» **PAGE EXCERPT**
────────────────
ICU Unicode text transforms in the R package stringi

Posted on May 20, 2014 by Marek Gągolewski in R bloggers | 0 Comments

[This article was first published on Rexamine » Blog/R-bloggers, and kindly contributed to R-bloggers]. (You can report issue about the content on this page here)

Want to share your content on R-bloggers? click here if you have a blog, or here if you don't.

The ICU (International Components for Unicode) library provides very powerful and flexible ways to apply various Unicode text transforms. These include:

Full (language-specific) case mappings,
Unicode normalization,
Text transliteration (e.g. script-to-script conversion).

All of these are available to R programmers/users via our still maturing stringi package.

Case Mappings

Mapping of upper-, lower-, and title-case characters may seem to be a straightforward task, but just a quick glimpse at the latest Unicode standard (Secs. 3.13, 4.2, and 5.18) will suffice to convince us that case mapping rules are very complex. In one of my previous posts I've already mentioned that “base R” performs (at least on my machine) only a single-character case conversion:

toupper("groß") # German: -> GROSS

## [1] "GROß"

Notably, the case conversion in R is language-dependent:

toupper("ıi") # Polish locale is default here

## [1] "II"

oldloc <- Sys.getlocale("LC_CTYPE")
Sys.setlocale("LC_CTYPE", "tr_TR.UTF-8")  # Turkish

## [1] "tr_TR.UTF-8"

toupper("ıi") # dotless i and latin i -> latin I and I with dot above (OK)

## [1] "Iİ"

Sys.setlocale("LC_CTYPE", oldloc)

## [1] "pl_PL.UTF-8"

This language-sensitivity is of course desirable when it comes to natural language processing. Unfortunately, a few more examples might be found for which toupper() and tolower() does not meet the Unicode guidelines. Generally, a proper case map can change the number of code points/units of a string, is language-sensitive and context-sensitive (character mapping may depend on its surrounding characters). Luckily, we have the case mapping facilities implemented in the ICU library, which provides us with all we need:

library(stringi)
stri_trans_toupper("groß", locale = "de_DE") # German

## [1] "GROSS"

stri_trans_totitle("ijsvrij yoghurt", locale = "nl_NL")  # Dutch

## [1] "IJsvrij Yoghurt"

stri_trans_toupper("ıi", locale = "tr_TR")

## [1] "Iİ"

stri_trans_tolower("İI", locale = "tr_TR")

## [1] "iı"

By the way, ICU doesn't have any list of non-capitalized words for language-dependent title casing (e.g. pining for the fjords in English is most often mapped to Pining for the Fjords), so such tasks must be performed manually.
────────────────
» **INFORMATION SHOWN**

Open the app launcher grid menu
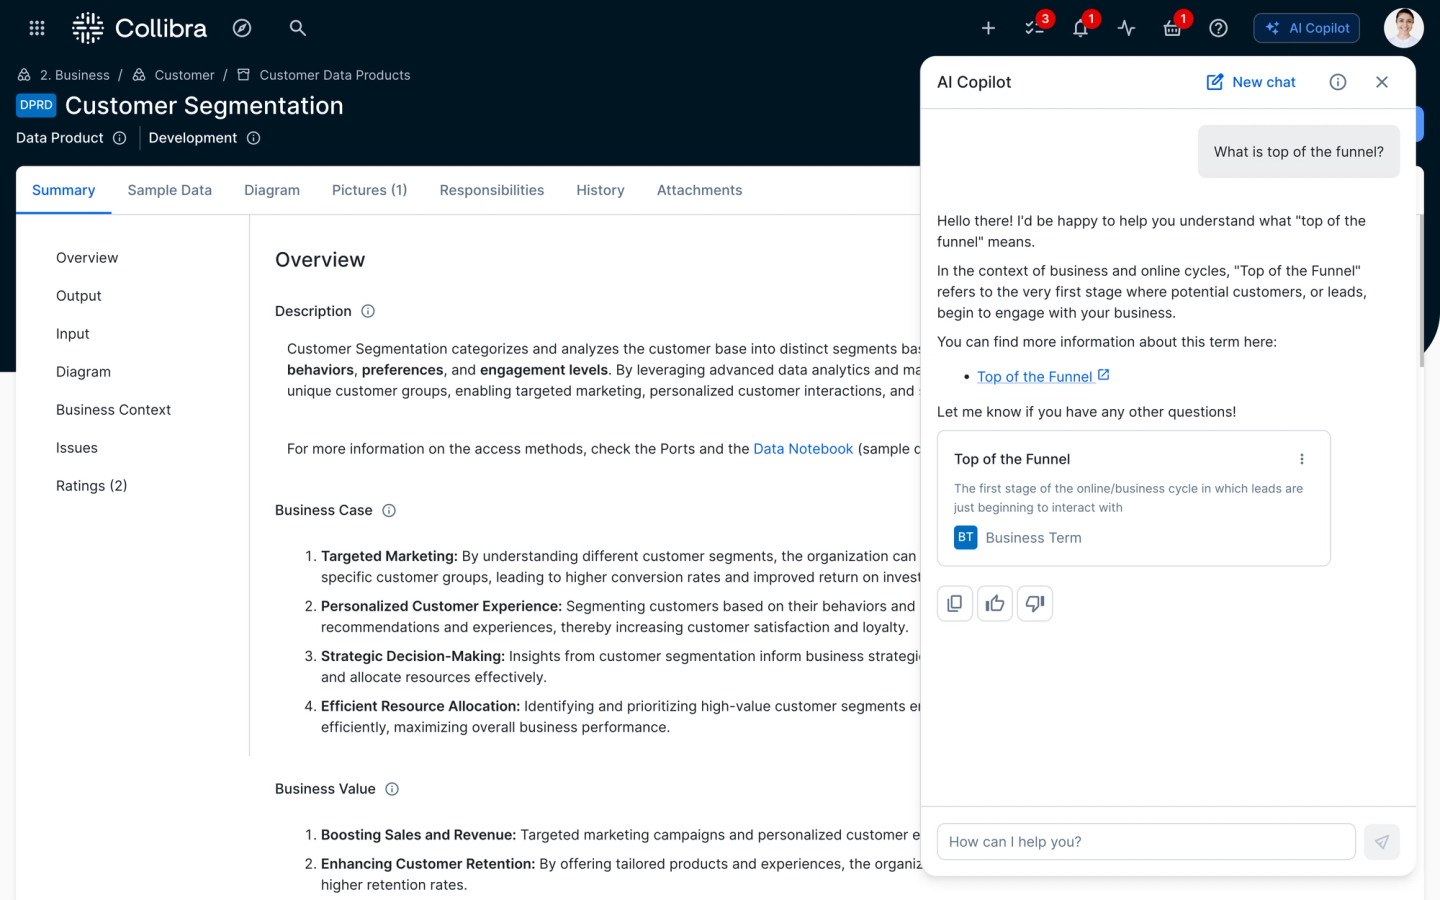pos(37,28)
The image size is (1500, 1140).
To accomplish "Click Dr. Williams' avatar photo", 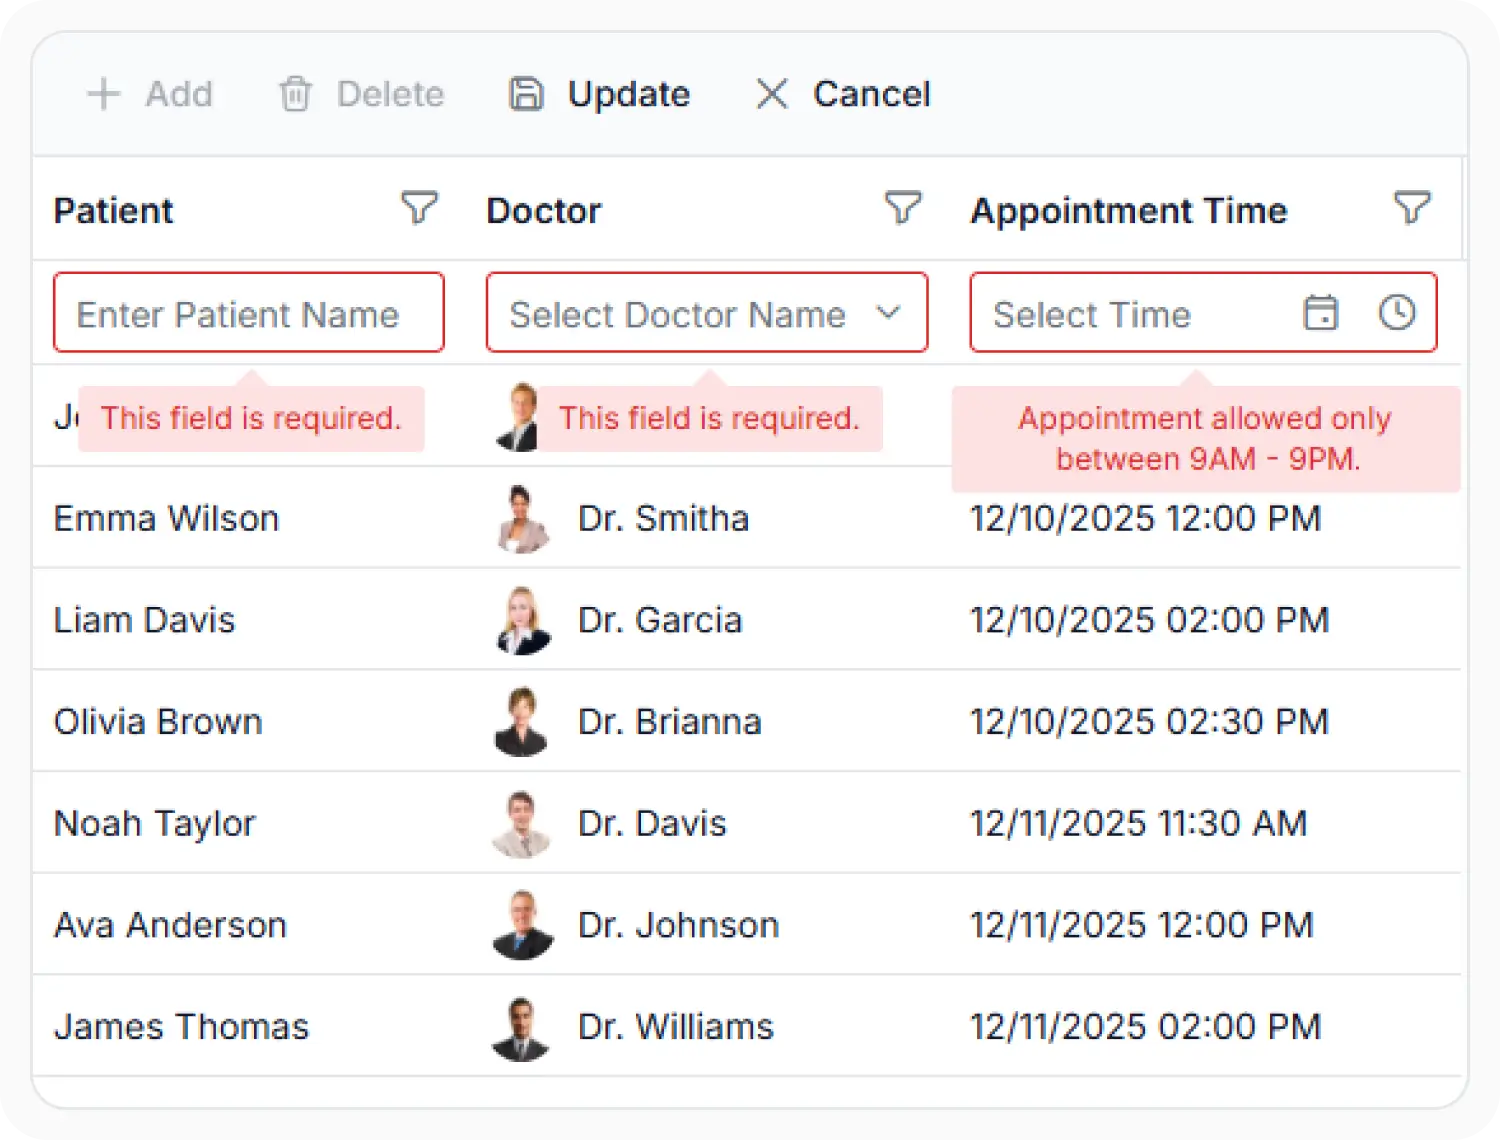I will (x=521, y=1027).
────────────────
» **SHORT PROBLEM 1**
According to the post on ICU text transforms in stringi, which three kinds of Unicode text transforms does the ICU library provide?
» **SHORT PROBLEM 2**
Write the next part of the post on ICU text transforms in stringi, starting right after its final sentence.

» **EXERCISE ANSWER 1**
Full (language-specific) case mappings, Unicode normalization, and text transliteration (e.g. script-to-script conversion).

» **EXERCISE ANSWER 2**
Unicode Normalization

The following string:

'\u01f1DZ'

## [1] "ǱDZ"

consists of 3 Unicode code points: a Unicode character LATIN CAPITAL LETTER DZ (U+01F1) and then Latin letters D and Z. Even though both DZs may look different in your Web browser, the appear as identical (well, almost) in RStudio (at least on my computer). Take a try yourself, that's really interesting.

A tricky question: how many \code{DZ}s are in the above string? 2 or 1? Considering raw code points (in a byte-wise manner) we'd answer 1. But for natural language processing a better answer is probably 2. This is one of a few cases in which the Unicode normalization (see here and here for more information) is of interest.

Without going into much detail let's just say that there are few normalization forms (NFC, NFD, NFKC, NFKD, NFKC_casefold); each one serves for different purposes. Unless you're an author of some string processing package, these won't interest you too much (it's the developer's responsibility to provide an on-the-fly normalization). Anyway, the Unicode normalization may be performed with ICU:

stri_trans_nfkc('\u01f1DZ')

## [1] "DZDZ"

stri_trans_nfc('a\u0328') # a and ogonek => a with ogonek

## [1] "ą"

stri_trans_nfkc("\ufdfa") # 1 codepoint -> 18 codepoints

## [1] "صلى الله عليه وسلم"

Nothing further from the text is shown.